Multiple endocrine neoplasia type 2A puts people at 100% risk of developing medullary carcinoma of the thyroid and also at risk of developing adrenal tumors. Typically, patients receive enhanced surveillance for a biomarker for an adrenal tumor. These patients also might have a thyroidectomy before cancer develops. Researchers are continuing to assess the genetic mutations associated with the development of other cancers.
Obstacles and concerns
Some people at risk of cancer because of a family history of the disease do not want testing, and, Kelly said, nurses must respect that decision.
Nurses have to protect patients right to chose the right option for themselves, without any coercion, Giarelli said, adding nurses must ensure patients understand all of the risks, including anxiety or regrets that might develop by learning the genetic information and how that might affect family dynamics.
Although the Genetic Information Nondiscrimination Act of 2008 mandates health insurers and employers not discriminate based on genetic testing, the fear still exists. And Giarelli said, rightly so, because despite peoples best efforts, it is impossible to ensure information will stay confidential. Breeches do occur.
GINA does not include life or disability insurance, Sturgeon said, and that concerns some individuals.
Insurers typically will cover genetic testing if it falls under National Comprehensive Cancer Network guidelines, Kelly said, but high deductibles may deter people from pursing testing.
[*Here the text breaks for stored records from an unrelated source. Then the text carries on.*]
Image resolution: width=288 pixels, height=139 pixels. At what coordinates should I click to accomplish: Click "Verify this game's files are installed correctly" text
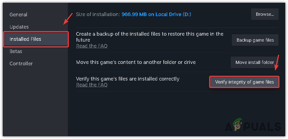(128, 79)
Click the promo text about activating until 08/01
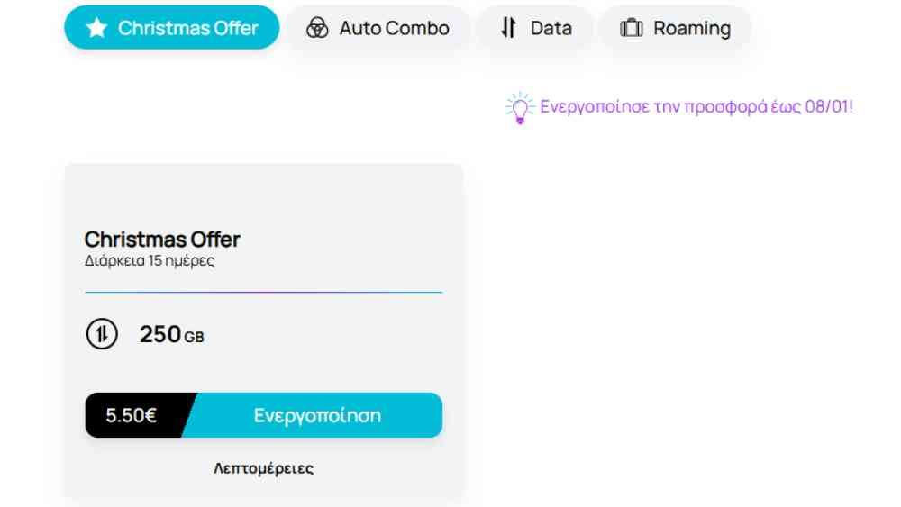Viewport: 901px width, 507px height. [696, 107]
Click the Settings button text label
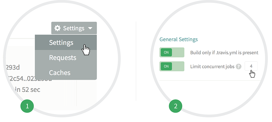 pos(74,28)
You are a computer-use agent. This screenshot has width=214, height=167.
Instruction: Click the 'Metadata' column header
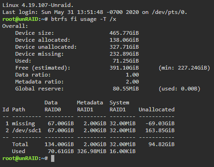[x=90, y=103]
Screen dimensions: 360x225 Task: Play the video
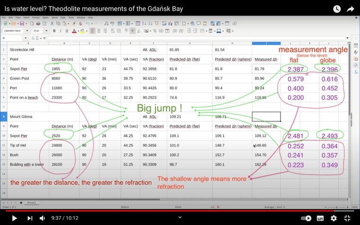click(x=14, y=218)
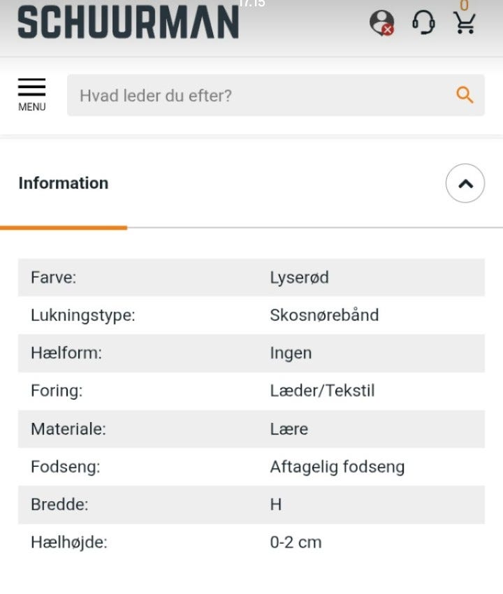Click the Bredde value H

point(276,505)

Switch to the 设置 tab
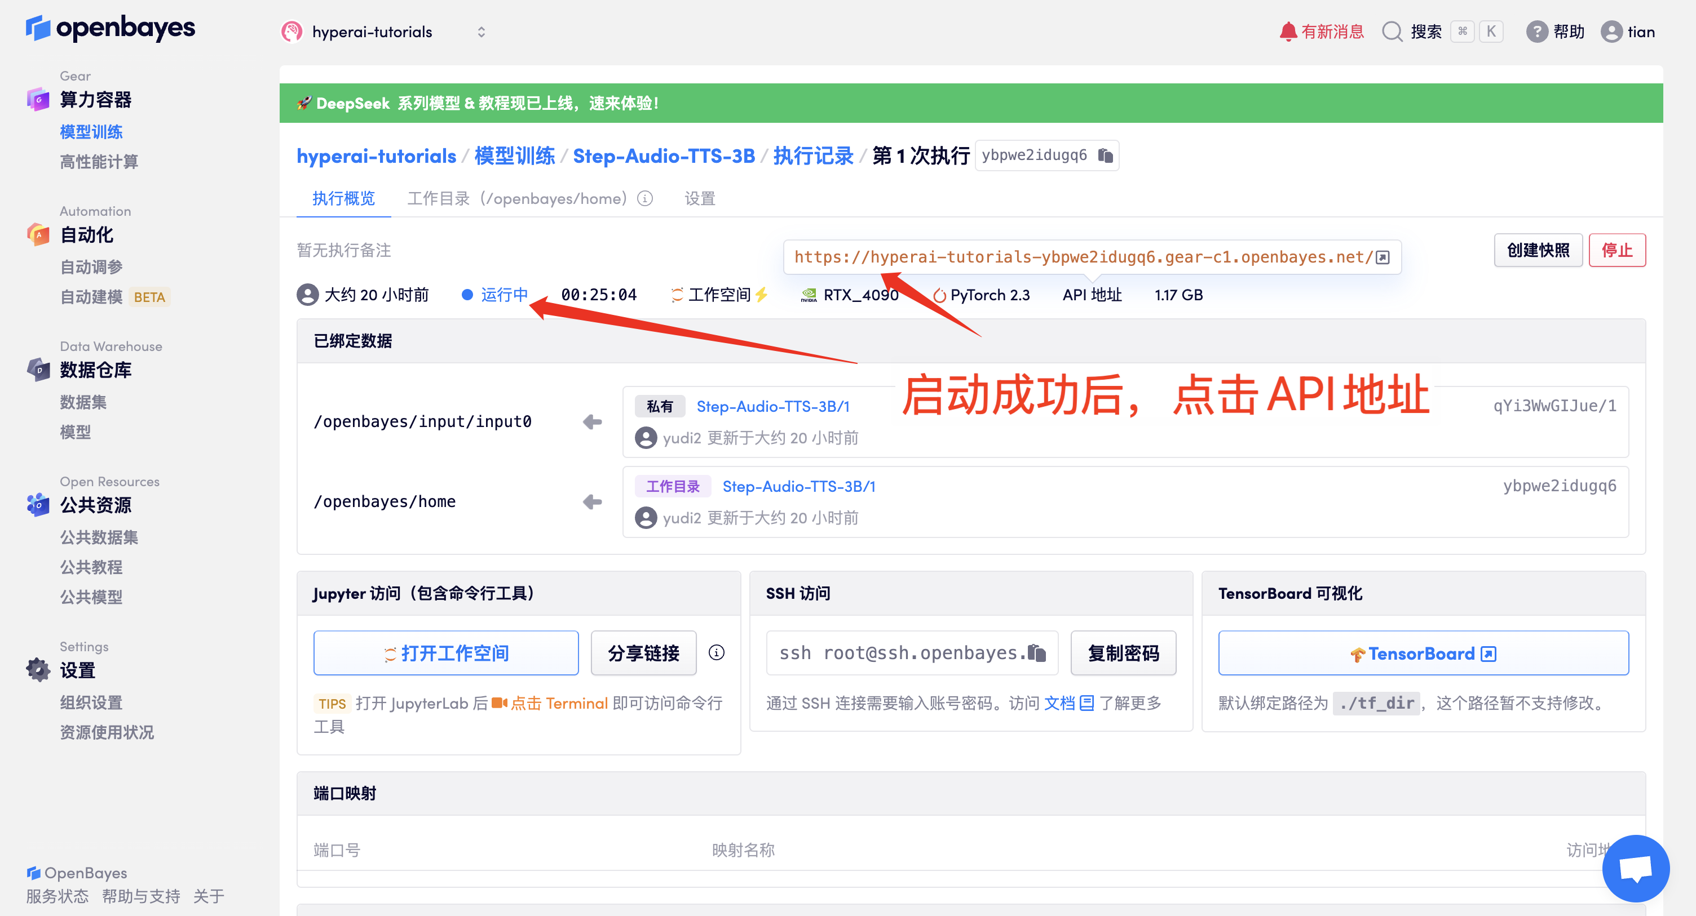click(x=700, y=198)
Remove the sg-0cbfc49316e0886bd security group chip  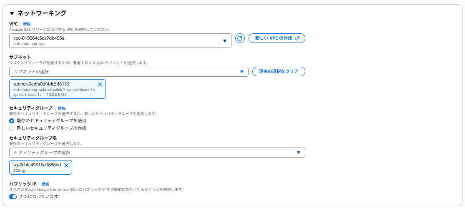(x=66, y=165)
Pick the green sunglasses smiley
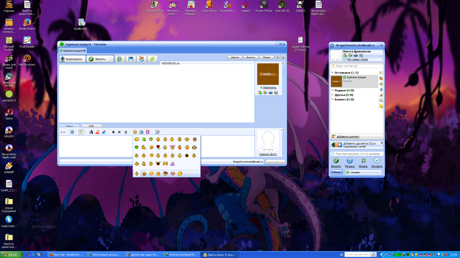 [x=137, y=147]
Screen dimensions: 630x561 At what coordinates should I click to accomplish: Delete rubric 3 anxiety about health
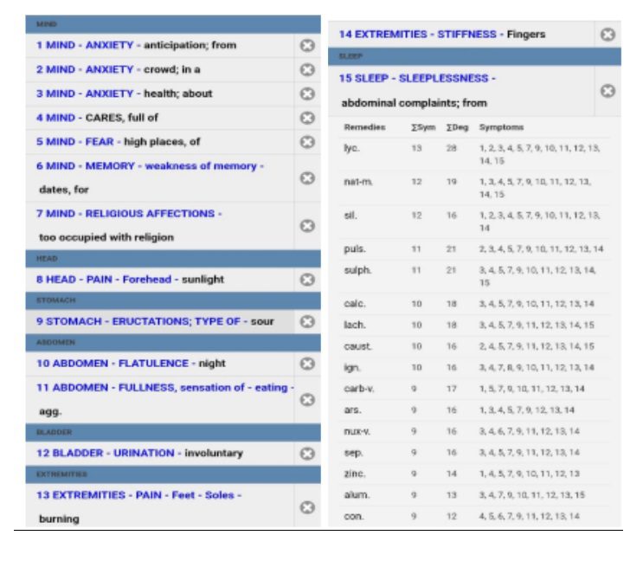306,94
Emsley, on the other hand, said she often finds patients so interested that they will pay for testing privately, at a cost of about $3,500. However, she said other people do not want to know. People are scared, she said. Either way, Emsley encourages involving a genetic counselor to help guide people.
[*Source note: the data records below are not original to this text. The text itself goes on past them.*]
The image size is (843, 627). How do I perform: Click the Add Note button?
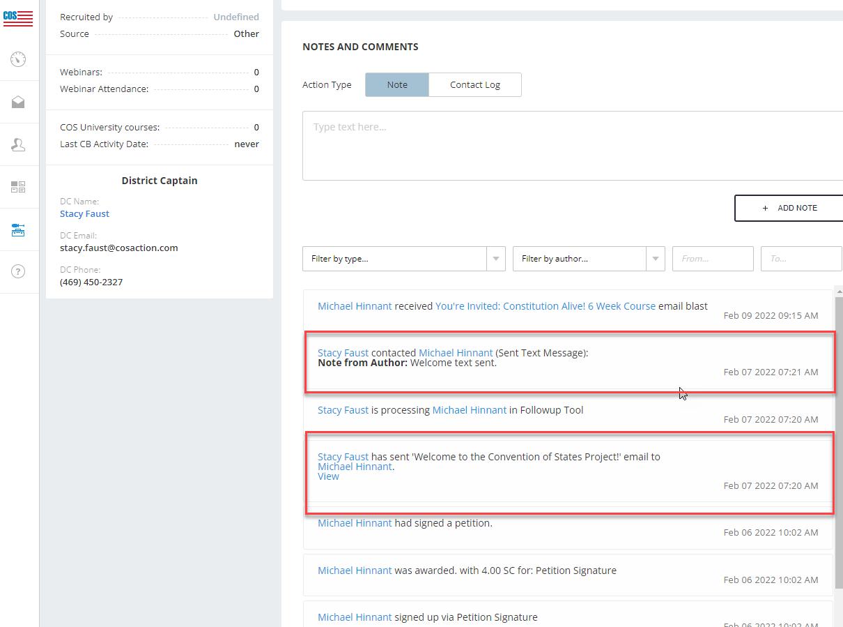click(x=789, y=208)
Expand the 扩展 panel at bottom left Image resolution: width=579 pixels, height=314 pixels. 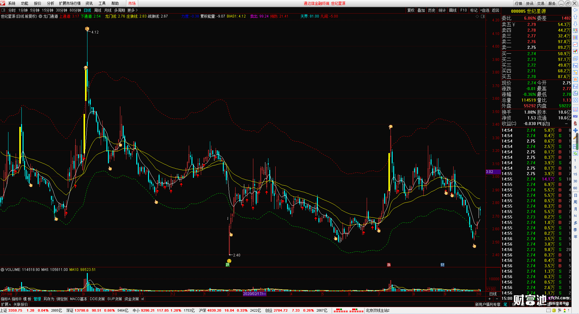pos(6,304)
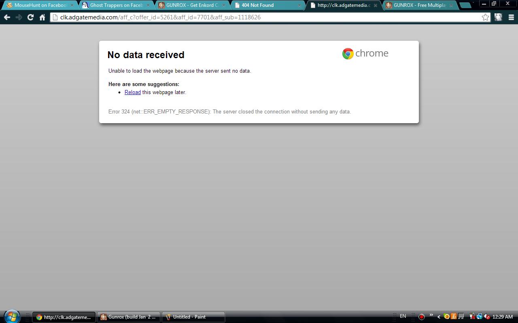Click the Reload link in suggestions

(132, 92)
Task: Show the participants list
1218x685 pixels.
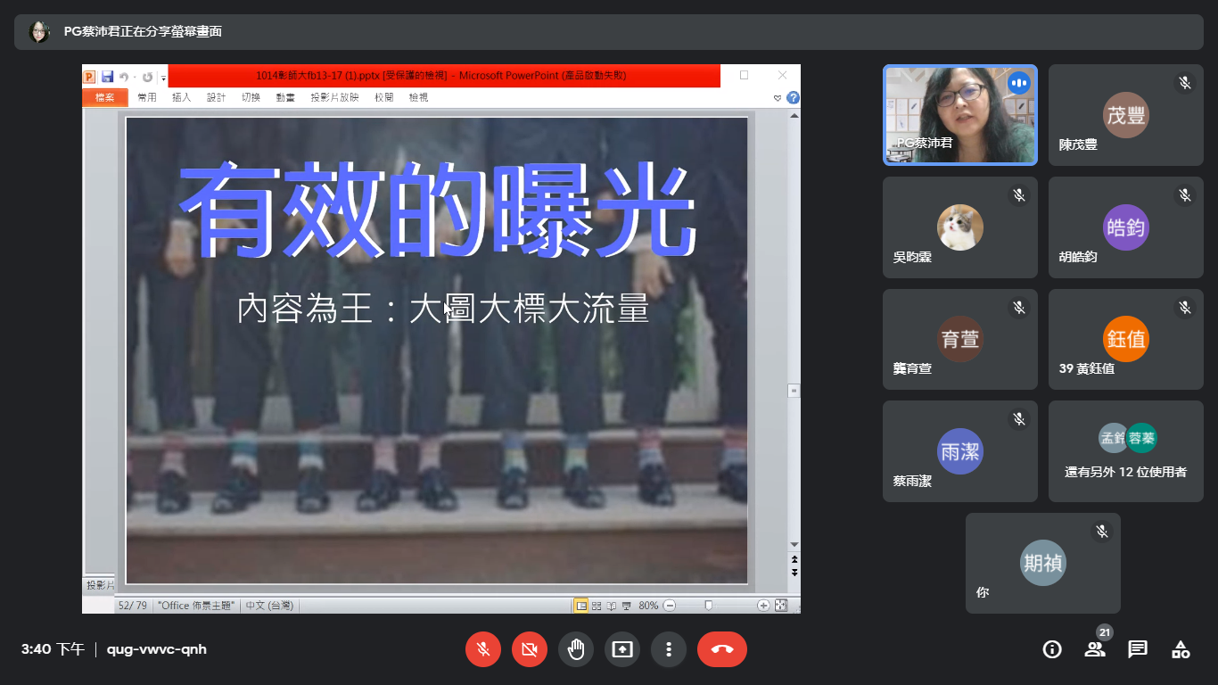Action: point(1095,649)
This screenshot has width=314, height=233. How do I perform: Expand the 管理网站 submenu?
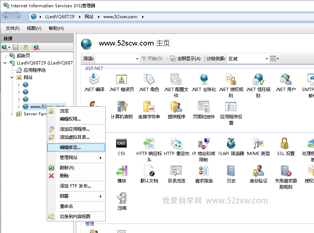76,158
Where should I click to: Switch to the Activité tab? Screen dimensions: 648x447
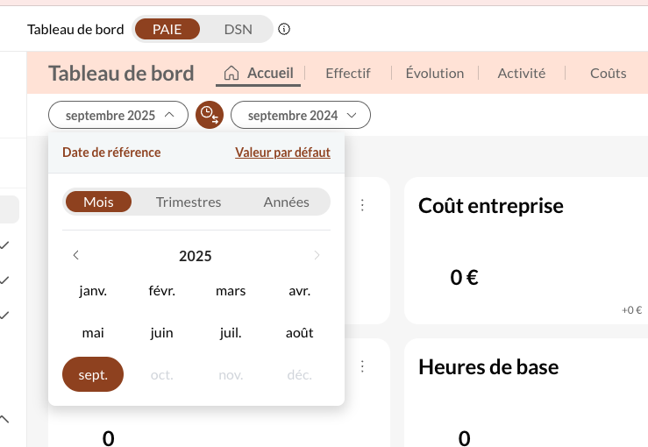click(521, 73)
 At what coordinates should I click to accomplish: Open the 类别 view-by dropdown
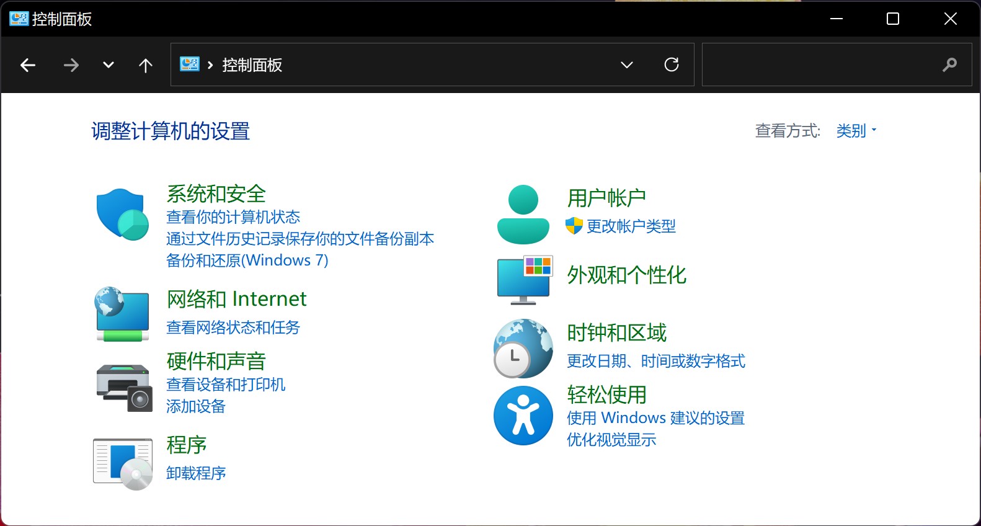click(x=856, y=131)
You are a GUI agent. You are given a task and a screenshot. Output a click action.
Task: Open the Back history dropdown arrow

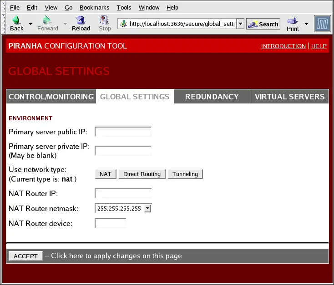click(30, 24)
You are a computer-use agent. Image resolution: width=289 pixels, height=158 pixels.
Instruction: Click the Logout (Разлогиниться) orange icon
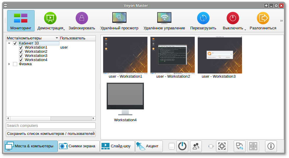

Single nucleotide polymorphisms profiles to evaluate risk for breast or prostate cancers not associated with single-gene mutations have become available, including through direct-to-consumer marketing.
It holds promise for individualized treatment, but it needs to be evaluated in the context of other aspects of the patients history, said Kelly, who recommends people with concerns seek counseling from a genetics professional, rather than purchasing a kit.
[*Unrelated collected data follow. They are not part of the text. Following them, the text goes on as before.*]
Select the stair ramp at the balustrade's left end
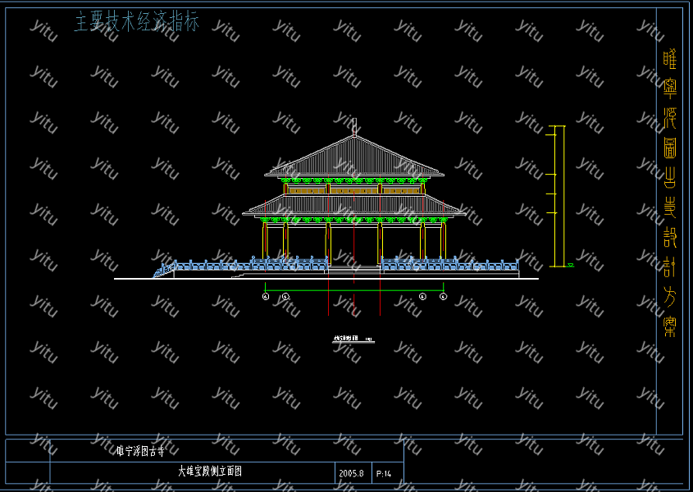The image size is (693, 492). [164, 269]
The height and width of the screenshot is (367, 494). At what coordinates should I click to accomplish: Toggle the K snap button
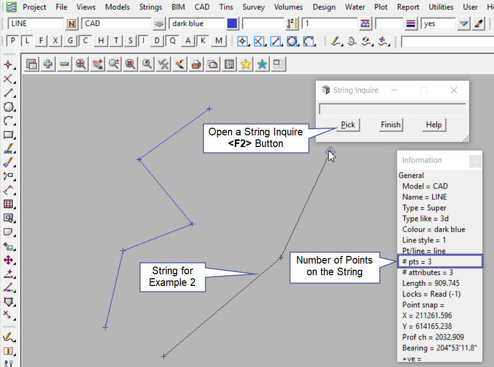(x=203, y=41)
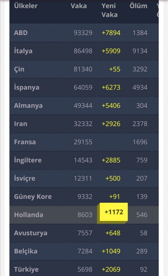This screenshot has height=276, width=168.
Task: Sort by the Ülkeler column header
Action: tap(26, 6)
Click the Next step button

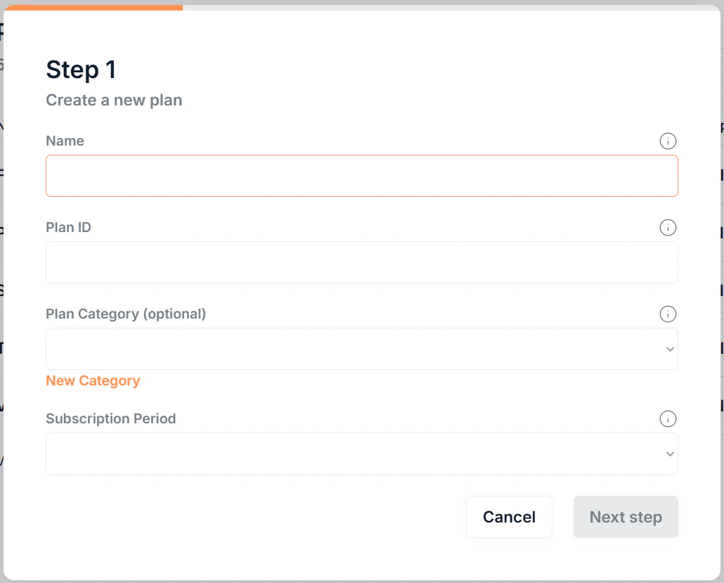point(625,517)
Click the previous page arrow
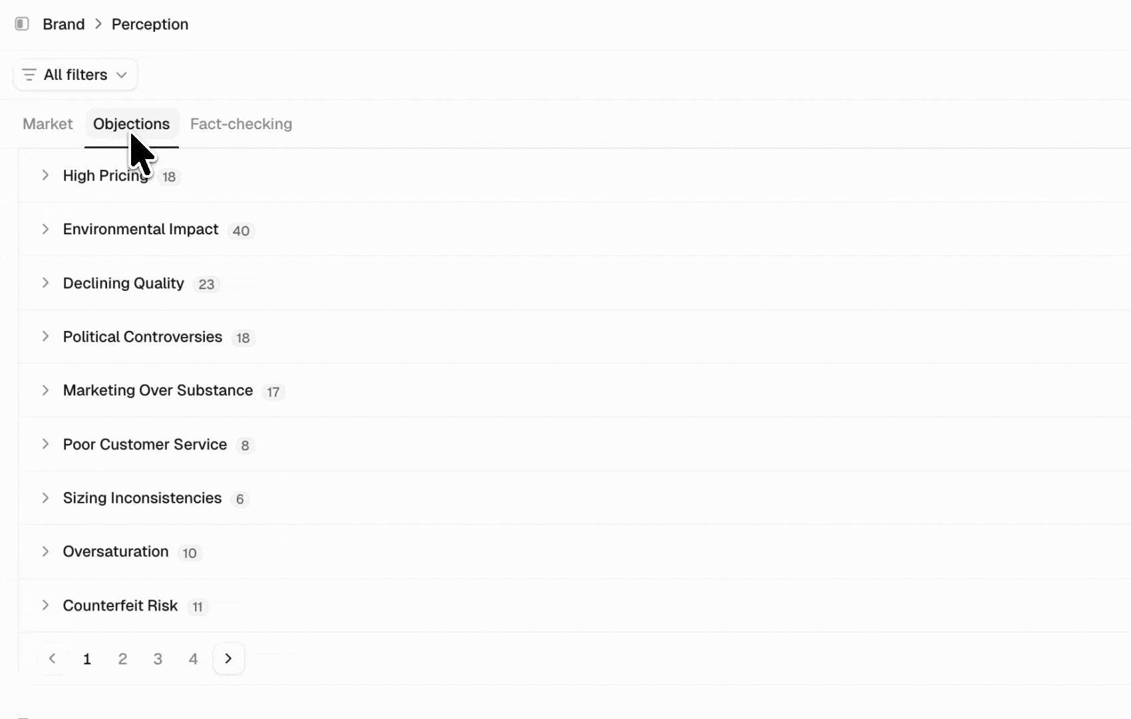 52,658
Testing without counseling is a disservice to the patient, because they dont have an opportunity to assess risk and how it will impact the family if they are high risk, LeGrazie said. A counselor can get them where they need to go to get a plan of care.
Oncology nurses roles
Nurses should learn more about hereditary predispositions to cancer and the red flags in a family history to know when to refer to a genetic specialist, Kelly said, adding, All nurses need to become familiar with the genetic/genomic language and to understand their role.
Giarelli agreed, saying nurses caring for a patient with cancer should take a three-generation cancer history with the age the cancer occurred.
A good family history is within the grasp of all nurses and should be part of our assessment, Sturgeon added. Nurses can recognize cancer in a family and refer to a genetic counselor or nurse practitioner for a work up.
ONS recommends all nurses have a basic knowledge of cancer and genetics, and it offers education in the specialty, as do some colleges. MacDonald said nurses need a foundation in genetics, but more formal training is needed. Nurses are the most important healthcare providers to learn as much as they can about genetics, because they see patients more and are respected and trusted, Giarelli said. Patients will be looking to nurses to help them make sense of genetics, and nurses will be instructing patients in the basic concepts, so they can make informed choices.